*What is expected:* Show each line of the data below that contains the word "entry". Case counts.

*Materials provided:*
▼▼▼
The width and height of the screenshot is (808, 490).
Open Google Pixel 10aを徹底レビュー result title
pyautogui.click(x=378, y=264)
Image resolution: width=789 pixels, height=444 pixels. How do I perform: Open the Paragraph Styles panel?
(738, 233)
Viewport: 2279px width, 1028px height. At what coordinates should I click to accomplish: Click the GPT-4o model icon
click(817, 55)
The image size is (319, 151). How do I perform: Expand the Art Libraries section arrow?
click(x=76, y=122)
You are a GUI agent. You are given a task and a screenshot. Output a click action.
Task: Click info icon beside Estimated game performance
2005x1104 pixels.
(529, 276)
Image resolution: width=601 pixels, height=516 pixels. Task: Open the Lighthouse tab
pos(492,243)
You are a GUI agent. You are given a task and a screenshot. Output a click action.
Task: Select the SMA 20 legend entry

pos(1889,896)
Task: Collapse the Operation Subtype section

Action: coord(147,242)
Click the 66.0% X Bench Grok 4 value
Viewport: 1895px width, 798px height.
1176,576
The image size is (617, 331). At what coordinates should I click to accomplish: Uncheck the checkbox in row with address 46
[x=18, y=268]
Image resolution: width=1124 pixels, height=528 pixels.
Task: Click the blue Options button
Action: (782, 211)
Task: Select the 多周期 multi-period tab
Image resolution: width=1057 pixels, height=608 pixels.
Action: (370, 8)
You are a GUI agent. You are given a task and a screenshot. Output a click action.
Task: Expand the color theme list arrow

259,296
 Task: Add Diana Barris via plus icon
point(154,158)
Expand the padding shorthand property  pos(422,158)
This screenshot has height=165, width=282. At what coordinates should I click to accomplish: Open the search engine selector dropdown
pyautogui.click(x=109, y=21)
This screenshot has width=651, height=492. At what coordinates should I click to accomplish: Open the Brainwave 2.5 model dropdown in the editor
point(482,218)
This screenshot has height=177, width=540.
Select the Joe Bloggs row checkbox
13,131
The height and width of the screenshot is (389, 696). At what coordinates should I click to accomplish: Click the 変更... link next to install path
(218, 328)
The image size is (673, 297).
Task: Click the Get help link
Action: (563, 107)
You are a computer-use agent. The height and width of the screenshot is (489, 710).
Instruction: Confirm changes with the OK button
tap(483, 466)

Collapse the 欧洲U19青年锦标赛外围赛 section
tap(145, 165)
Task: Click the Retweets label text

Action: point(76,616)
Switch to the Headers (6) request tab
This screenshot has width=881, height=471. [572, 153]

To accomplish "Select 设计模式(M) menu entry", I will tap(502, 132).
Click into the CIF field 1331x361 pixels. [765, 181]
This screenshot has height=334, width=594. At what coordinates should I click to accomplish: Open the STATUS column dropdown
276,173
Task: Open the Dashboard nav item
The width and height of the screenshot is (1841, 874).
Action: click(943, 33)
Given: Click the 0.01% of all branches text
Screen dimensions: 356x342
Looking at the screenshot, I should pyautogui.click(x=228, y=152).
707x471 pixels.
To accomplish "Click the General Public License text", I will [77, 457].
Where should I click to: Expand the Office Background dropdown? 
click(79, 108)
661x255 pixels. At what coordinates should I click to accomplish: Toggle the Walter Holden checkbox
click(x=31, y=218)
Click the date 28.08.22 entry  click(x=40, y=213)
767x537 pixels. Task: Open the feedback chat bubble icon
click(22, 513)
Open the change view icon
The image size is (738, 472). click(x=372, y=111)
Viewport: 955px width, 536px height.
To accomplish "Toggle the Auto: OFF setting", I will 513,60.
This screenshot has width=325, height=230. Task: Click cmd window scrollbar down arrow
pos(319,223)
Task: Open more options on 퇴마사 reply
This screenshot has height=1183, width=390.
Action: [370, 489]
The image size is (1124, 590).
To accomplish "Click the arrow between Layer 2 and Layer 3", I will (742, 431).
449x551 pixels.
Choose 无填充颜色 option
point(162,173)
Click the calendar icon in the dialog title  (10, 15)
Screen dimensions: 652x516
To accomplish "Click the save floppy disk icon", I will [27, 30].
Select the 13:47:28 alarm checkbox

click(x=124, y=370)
▲▲▲
*Exercise output:*
Task: Select the SMA 20 legend entry
To accomplish "Select 设计模式(M) menu entry", I will tap(502, 132).
Click the date 28.08.22 entry  click(x=40, y=213)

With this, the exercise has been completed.